The study group included 15 boys and 10 girls ranging in age from 2 to 12 months (mean age, 5.9 months). None of the children were immunocompromised, and none were HIV positive. Twenty-one patients were vaccinated with BCG (bacille Calmette-Guérin) at the age of 4 weeks. Physical examination of the BCG site and the regional lymph nodes revealed no abnormalities. The Mantoux test was performed in all patients and showed positive results in 11 (44%). Seven patients (28%) were exposed to household members with active pulmonary tuberculosis. Symptoms of the patients were fever (84%), cough (76%), sputum (48%), rhinorrhea (36%), and tachypnea (32%).
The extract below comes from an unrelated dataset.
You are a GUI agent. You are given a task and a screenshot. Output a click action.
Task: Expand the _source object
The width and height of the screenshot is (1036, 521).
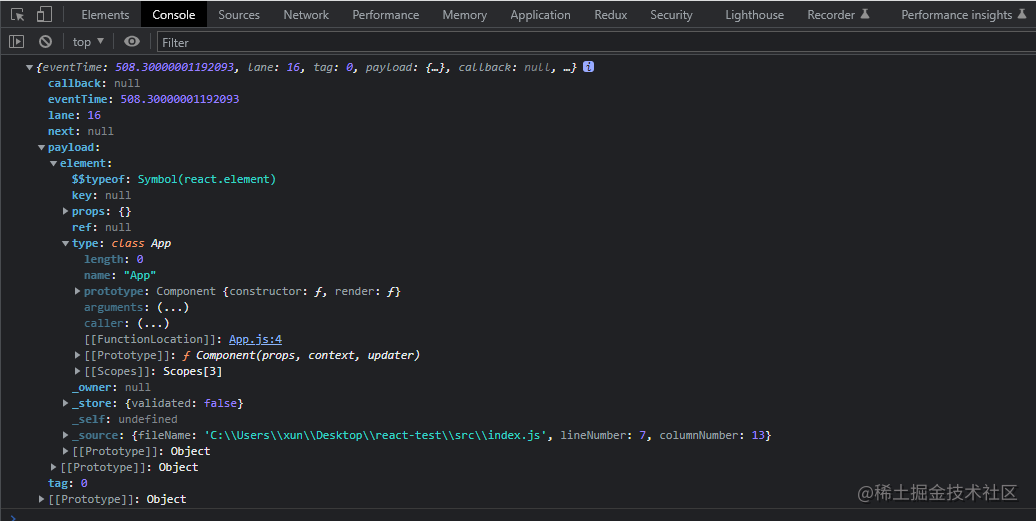[65, 435]
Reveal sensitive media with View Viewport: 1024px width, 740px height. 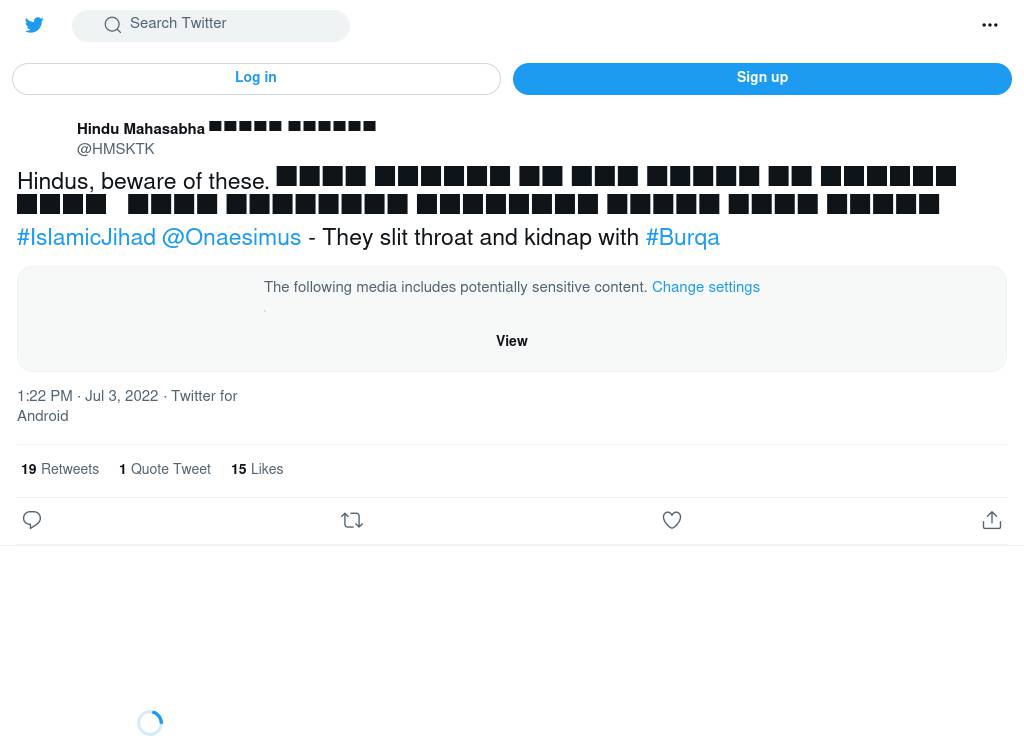(x=511, y=341)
In two patients, seizure was an initial manifestation with no significant respiratory symptoms. Systemic dissemination was discovered in eight patients (32%) as follows: brain (n = 4), liver (n = 2), spleen (n = 3), and kidney (n = 1). The median duration of symptoms before the diagnosis of tuberculosis and start of antituberculous medication was 50 days (range, 1-90 days). In four infants (16%), the duration of symptoms was less than 1 week.

Initial chest radiographs were available in all patients. Follow-up chest radiographs were available in 23 patients. The radiographic follow-up was not uniform in all patients, and the mean follow-up duration was 2 years (range, 4 months to 3.5 years).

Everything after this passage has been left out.